* _What you are asked to do_
Return exactly these lines and no others: the one containing "Task: Reply to the 20:39 comment from 江西" and all that follow it to the end of the listing below.

* _The records_
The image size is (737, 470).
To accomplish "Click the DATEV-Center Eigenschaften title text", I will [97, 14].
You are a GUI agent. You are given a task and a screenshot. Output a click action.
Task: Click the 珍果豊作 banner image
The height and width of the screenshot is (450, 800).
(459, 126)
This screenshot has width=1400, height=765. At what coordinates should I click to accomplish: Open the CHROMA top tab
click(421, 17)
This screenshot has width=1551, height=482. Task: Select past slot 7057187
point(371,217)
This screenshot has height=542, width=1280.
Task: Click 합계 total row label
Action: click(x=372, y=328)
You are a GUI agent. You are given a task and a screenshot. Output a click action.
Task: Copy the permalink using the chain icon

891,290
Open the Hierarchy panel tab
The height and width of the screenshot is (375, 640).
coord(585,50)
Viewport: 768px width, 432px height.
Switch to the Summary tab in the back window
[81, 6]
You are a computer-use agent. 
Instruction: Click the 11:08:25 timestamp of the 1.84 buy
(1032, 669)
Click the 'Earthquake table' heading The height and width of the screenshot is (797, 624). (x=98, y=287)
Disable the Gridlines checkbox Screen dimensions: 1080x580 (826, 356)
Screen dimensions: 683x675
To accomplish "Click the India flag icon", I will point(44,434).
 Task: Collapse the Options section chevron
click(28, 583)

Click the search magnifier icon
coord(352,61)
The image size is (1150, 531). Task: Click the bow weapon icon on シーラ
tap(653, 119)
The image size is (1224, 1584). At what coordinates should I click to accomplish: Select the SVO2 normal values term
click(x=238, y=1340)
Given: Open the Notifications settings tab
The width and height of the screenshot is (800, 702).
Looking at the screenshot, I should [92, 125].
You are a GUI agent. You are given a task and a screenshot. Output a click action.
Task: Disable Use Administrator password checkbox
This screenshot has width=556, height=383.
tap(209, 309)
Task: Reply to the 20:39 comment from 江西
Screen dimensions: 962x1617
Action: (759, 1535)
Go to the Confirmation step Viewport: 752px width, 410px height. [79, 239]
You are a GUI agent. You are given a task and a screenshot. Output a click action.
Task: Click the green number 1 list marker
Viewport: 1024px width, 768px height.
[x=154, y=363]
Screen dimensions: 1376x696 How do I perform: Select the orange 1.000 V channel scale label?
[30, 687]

* _Exercise solution_
Task: Reply to the 20:39 comment from 江西
Screen dimensions: 962x1617
Action: (759, 1535)
Go to the Confirmation step Viewport: 752px width, 410px height. [79, 239]
You are a GUI agent. You are given a task and a screenshot. Output a click action.
Task: Click the green number 1 list marker
Viewport: 1024px width, 768px height.
[x=154, y=363]
Screen dimensions: 1376x696 How do I perform: Select the orange 1.000 V channel scale label?
[30, 687]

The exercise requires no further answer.